Assigned task: Taking the entries below from the top, restate each line exactly and end with the line containing "Task: Expand the Pinned section chevron".

Available data:
* * *
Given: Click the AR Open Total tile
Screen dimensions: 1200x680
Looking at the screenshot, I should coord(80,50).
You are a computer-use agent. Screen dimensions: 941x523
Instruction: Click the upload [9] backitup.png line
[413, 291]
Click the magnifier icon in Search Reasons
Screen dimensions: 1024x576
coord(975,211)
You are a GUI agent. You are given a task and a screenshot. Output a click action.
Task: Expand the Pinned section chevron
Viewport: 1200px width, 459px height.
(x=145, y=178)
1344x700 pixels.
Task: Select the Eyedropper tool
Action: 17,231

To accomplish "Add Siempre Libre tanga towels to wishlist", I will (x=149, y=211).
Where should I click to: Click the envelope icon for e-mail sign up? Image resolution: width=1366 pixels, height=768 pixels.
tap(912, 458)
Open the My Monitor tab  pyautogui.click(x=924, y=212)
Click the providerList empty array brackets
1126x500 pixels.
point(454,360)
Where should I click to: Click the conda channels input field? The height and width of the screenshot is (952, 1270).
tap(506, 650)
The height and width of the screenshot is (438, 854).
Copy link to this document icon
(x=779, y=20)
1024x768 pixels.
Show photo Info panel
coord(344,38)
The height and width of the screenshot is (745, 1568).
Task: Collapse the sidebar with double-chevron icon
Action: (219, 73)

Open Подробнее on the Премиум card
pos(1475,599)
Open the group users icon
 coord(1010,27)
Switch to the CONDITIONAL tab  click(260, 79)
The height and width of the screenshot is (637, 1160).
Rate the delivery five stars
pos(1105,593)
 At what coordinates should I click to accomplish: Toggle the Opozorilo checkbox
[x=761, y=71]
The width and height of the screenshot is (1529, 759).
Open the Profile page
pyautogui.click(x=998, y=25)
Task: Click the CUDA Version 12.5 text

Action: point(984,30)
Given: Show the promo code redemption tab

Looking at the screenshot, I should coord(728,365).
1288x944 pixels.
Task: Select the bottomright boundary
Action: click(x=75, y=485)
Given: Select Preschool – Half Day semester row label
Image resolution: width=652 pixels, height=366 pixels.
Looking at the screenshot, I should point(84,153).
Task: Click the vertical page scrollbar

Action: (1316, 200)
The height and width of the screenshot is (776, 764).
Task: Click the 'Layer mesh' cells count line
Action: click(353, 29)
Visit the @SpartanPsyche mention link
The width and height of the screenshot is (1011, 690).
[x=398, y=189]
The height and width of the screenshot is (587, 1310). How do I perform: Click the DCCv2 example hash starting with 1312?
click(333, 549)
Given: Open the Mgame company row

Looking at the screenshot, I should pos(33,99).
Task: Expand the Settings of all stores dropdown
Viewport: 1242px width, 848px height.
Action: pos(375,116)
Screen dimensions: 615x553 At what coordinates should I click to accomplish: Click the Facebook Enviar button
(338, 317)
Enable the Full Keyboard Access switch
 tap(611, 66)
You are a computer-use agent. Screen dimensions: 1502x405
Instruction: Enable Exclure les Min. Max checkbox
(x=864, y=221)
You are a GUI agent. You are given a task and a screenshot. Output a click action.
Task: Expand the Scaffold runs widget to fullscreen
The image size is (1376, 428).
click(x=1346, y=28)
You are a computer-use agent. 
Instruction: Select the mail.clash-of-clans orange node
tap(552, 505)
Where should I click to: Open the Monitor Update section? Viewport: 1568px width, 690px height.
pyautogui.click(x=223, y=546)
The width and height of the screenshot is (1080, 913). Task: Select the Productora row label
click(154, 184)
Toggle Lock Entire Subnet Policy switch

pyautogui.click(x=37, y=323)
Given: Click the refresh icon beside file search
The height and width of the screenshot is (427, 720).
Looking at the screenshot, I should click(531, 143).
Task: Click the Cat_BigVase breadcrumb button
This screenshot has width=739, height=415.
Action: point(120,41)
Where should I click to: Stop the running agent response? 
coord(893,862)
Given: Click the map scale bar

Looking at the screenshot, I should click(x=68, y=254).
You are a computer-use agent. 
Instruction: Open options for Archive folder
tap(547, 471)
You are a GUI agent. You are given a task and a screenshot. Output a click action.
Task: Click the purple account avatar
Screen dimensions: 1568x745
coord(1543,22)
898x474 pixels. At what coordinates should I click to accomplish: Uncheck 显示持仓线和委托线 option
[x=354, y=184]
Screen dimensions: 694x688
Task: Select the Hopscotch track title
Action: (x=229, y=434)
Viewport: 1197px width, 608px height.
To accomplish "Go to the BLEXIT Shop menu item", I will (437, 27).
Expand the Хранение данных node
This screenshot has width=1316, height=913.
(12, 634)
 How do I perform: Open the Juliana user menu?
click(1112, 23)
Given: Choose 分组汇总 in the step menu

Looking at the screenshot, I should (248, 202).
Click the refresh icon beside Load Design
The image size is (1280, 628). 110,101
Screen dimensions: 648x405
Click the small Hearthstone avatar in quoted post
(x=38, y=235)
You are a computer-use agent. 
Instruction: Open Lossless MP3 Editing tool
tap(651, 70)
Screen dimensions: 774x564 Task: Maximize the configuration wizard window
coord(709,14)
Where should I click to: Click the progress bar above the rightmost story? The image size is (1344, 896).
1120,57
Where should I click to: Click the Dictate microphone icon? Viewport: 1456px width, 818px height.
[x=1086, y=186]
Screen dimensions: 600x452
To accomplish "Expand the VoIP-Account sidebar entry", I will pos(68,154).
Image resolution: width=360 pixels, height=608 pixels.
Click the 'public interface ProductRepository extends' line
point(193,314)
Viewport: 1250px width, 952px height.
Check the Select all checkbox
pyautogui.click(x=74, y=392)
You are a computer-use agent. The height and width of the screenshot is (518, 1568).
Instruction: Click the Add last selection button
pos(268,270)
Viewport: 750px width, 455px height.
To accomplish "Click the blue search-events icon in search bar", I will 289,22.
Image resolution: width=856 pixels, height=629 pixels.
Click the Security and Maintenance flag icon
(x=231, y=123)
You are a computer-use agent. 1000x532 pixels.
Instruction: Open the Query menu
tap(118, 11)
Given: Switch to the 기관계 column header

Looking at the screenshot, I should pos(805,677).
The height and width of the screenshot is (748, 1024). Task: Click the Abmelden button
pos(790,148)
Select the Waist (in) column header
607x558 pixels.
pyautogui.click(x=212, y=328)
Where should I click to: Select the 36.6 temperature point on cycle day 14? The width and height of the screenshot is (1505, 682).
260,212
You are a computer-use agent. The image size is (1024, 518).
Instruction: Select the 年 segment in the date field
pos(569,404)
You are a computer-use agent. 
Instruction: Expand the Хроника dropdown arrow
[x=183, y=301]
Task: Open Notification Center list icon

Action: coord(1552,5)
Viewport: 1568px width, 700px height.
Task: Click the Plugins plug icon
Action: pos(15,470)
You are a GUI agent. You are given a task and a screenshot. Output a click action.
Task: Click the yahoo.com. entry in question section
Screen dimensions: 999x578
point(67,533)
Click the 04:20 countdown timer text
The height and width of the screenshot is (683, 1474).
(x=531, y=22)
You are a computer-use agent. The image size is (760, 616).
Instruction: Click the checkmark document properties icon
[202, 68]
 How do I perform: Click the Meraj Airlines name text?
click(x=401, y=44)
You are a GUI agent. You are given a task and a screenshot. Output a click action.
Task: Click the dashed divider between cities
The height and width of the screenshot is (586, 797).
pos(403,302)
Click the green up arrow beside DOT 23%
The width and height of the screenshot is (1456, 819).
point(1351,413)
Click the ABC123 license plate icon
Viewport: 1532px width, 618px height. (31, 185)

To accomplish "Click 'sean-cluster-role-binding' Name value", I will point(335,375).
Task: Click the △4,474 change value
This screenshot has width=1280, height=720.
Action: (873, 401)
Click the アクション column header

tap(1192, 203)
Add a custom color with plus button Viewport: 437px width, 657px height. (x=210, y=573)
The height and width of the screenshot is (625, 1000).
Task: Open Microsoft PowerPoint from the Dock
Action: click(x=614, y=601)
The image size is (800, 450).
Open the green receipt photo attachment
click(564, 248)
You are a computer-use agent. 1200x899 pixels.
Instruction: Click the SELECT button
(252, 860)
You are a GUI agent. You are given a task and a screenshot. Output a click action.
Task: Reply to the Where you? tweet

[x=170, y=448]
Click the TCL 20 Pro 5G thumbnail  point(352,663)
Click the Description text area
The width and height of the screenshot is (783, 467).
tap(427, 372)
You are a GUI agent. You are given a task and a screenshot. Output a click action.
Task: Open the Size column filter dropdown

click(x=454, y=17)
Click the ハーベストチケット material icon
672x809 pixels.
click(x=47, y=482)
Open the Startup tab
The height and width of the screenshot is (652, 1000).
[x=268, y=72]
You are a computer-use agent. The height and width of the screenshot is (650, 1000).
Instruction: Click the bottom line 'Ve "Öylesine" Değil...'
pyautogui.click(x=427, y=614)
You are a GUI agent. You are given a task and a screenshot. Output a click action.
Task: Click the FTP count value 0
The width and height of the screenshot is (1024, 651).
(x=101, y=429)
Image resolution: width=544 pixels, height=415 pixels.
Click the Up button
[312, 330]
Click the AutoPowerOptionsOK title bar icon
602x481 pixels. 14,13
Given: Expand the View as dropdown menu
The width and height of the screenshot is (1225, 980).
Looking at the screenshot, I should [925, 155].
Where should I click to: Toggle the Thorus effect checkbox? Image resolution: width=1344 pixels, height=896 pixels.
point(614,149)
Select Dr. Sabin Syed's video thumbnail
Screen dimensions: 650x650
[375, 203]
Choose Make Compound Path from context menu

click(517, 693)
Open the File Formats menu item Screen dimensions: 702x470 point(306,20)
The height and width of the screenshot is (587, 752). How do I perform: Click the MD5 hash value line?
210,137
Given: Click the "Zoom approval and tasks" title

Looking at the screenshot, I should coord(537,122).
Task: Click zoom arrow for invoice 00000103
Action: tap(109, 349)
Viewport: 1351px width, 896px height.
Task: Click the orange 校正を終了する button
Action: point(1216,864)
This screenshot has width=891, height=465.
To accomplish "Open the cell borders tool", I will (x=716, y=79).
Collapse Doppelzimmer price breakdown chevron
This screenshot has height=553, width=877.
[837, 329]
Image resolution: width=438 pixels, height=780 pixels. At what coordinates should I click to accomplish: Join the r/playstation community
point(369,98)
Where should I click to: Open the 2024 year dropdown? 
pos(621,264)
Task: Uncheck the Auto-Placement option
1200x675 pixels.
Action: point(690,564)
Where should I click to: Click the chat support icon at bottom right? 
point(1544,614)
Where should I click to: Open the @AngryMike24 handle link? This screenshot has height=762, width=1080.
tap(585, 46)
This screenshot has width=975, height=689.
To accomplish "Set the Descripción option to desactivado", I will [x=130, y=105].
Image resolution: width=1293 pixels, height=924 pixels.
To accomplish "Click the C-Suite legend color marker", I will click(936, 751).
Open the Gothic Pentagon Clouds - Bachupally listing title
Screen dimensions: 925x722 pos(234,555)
* * *
Task output:
Given: Click the AR Open Total tile
Screen dimensions: 1200x680
Looking at the screenshot, I should coord(80,50).
You are a computer-use agent. Screen dimensions: 941x523
Instruction: Click the upload [9] backitup.png line
[413, 291]
Click the magnifier icon in Search Reasons
Screen dimensions: 1024x576
coord(975,211)
You are a GUI agent. You are given a task and a screenshot. Output a click action.
Task: Expand the Pinned section chevron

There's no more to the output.